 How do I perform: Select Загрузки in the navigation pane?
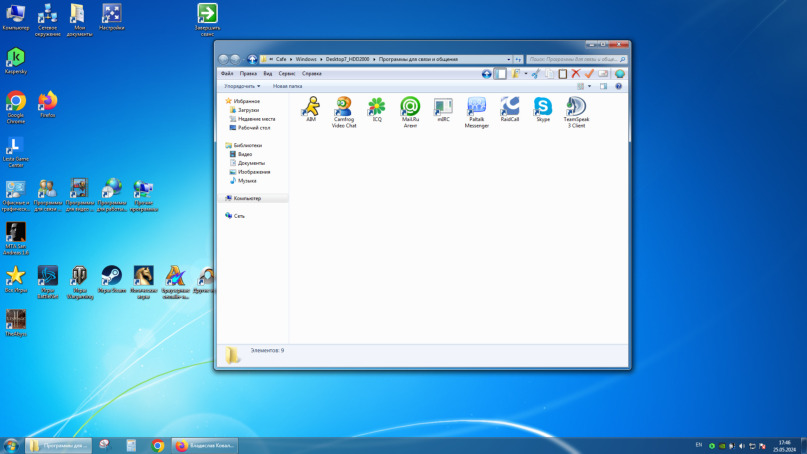[248, 110]
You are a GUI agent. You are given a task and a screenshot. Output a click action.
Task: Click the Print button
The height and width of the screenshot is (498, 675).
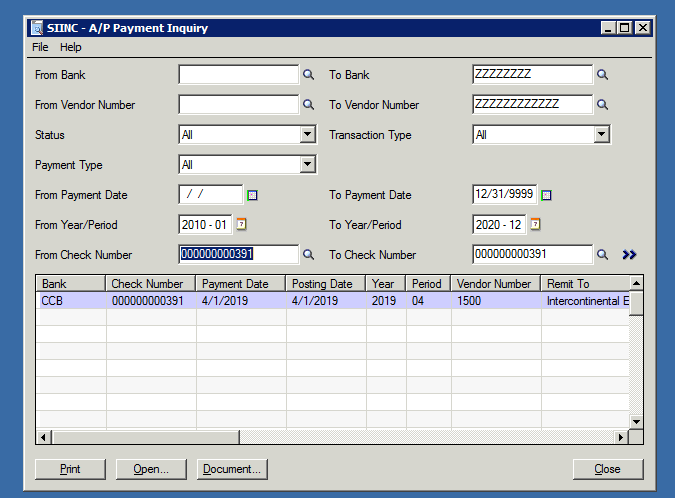coord(70,469)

------------------------

### SET TASK
Rewrite the entries above with "screenshot" changed to "screen capture" everywhere and nothing else altered, leaving out the pictures.

### EXERCISE RESPONSE
 How do I perform: Select Загрузки in the navigation pane?
[248, 110]
You are a GUI agent. You are given a task and a screen capture. Output a click action.
Task: Click the Print button
The height and width of the screen capture is (498, 675).
coord(70,469)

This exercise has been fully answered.